1. Stock wiring -- yeah it's convenient, and might work ok, but you're just upping your chances of shorts and doing your own lets you go to a thicker gauge and not worry about stupid connectors.

2. Not amping your nice new speakers -- pick a set of random, mid-market brand name aftermarket speakers and you're already worlds ahead of the stockers. Trying to run them off your receiver castrates them. They're made to handle 50 or 100 or 150 watts, and your receiver is claiming 25. And that 25 is complete BS...you MIGHT be getting 10 honest watts from a nice unit. You're trying to run 4 speakers from a receiver with a 16 or so gauge power wire that just isn't flowing that much current (and the receiver has to take what it needs for the fancy display, the CD motor, the laser, the DAC, the signal processor, and the preamp...its "amplifiers" have whatever's left). And that doesn't even get into how messy the signal is from the circuitry crammed into the receiver vs. a dedicated unit.

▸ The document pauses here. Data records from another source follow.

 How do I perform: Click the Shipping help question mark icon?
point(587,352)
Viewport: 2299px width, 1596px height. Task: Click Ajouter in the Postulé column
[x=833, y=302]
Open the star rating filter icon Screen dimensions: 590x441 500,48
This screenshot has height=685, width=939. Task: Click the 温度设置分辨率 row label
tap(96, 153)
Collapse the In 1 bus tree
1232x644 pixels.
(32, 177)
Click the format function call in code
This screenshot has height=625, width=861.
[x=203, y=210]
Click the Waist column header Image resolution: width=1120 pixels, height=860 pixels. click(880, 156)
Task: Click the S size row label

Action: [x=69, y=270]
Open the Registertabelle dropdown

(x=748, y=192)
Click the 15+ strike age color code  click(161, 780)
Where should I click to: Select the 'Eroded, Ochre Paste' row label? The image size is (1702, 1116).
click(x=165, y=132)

3. Trying to integrate an aftermarket receiver with stock speaker amps. The amps are much crappier than your run-of-the-mill mid-market name brand model, so even if you could get them a clean signal they're not going to do your sound any favors. Then introduce the fact that you're messily amplifying the signal in your receiver, then using some terribly inefficient & messy middle-man to cut that signal back down to preamp level, then re-amplifying it with the crappy stock amps. Don't do it.

A very decent aftermarket setup is not terribly expensive or complicated, and does not take magical fabrication skills, so find any of a million guides online and go step by step.